Published: at 08:00 AM

Before you remove your Shopify store password and start driving traffic, you need to know your store actually works. These 10 free tools will surface speed problems, broken links, mobile layout issues, and checkout errors before your customers find them. Each one is free, requires no signup in most cases, and takes less than 10 minutes to use.

If you have not yet finished your pre-launch setup, work through the Shopify store pre-launch checklist first, then come back here to run your tests.


1. Shopify Test Mode

What it does: Lets you place a real order through your store without charging a card or processing actual payment.

How to use it:

  1. Go to Settings → Payments → Shopify Payments → Manage.
  2. Enable “Test mode.”
  3. Go to your storefront and add a product to cart.
  4. Proceed to checkout and enter the test card number: 4242 4242 4242 4242.
  5. Use any future expiry date (e.g., 12/28) and any three-digit CVC.
  6. Complete the order and check Orders in your admin.

What to fix if issues are found: If the order does not appear in your dashboard, check that your payment gateway is fully configured. If the checkout page throws an error, disable any recently installed apps and retry.

Why it is the most important test: No other tool tells you whether your checkout actually works.
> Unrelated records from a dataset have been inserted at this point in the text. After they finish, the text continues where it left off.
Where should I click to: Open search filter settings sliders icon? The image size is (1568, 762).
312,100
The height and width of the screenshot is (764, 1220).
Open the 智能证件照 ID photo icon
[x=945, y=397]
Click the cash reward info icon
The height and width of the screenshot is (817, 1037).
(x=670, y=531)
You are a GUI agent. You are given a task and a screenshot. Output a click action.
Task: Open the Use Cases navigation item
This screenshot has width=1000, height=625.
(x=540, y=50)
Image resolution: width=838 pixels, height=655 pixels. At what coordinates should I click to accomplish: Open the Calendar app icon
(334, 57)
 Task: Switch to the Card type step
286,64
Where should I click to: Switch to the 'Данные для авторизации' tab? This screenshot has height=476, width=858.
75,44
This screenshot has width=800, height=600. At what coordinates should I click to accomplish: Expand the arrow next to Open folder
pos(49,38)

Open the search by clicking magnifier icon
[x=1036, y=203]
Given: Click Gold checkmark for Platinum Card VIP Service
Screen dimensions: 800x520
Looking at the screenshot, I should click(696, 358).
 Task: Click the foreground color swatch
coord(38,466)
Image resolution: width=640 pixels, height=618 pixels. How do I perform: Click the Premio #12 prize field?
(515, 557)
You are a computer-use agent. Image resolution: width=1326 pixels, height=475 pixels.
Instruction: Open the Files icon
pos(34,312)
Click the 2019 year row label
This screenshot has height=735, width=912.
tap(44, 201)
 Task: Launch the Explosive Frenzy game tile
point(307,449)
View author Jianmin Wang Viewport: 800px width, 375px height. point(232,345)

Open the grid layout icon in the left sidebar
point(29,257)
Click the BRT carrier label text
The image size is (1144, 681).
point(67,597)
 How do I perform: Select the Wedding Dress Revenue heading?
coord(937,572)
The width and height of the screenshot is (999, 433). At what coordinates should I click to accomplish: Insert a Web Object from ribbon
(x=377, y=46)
Always run this test last, after all other changes are made.


2. Google PageSpeed Insights

What it does: Scores your store’s speed on mobile and desktop (0–100), and reports on Core Web Vitals — the metrics Google uses as a ranking factor.

How to use it:

  1. Go to pagespeed.web.dev.
  2. Enter your store’s homepage URL and click “Analyze.”
  3. Also test your most important product page URL.

What to fix if issues are found:

Realistic targets: A score of 50–70 on mobile is acceptable for a Shopify store with a standard theme. Above 70 is excellent. Below 40 warrants investigation before launch.

For a full breakdown of how to improve your score, see the guide to optimising Shopify store speed.


3. Google Mobile-Friendly Test

What it does: Checks whether Google considers your page mobile-friendly and flags specific usability issues such as text that is too small to read or tap targets that are too close together.

How to use it:

  1. Go to search.google.com/test/mobile-friendly.
  2. Enter your store URL and click “Test URL.”
  3. Wait for the result — it takes about 30 seconds.

What to fix if issues are found:

Note: This tool tests a single URL. Test your homepage, a collection page, and a product page separately.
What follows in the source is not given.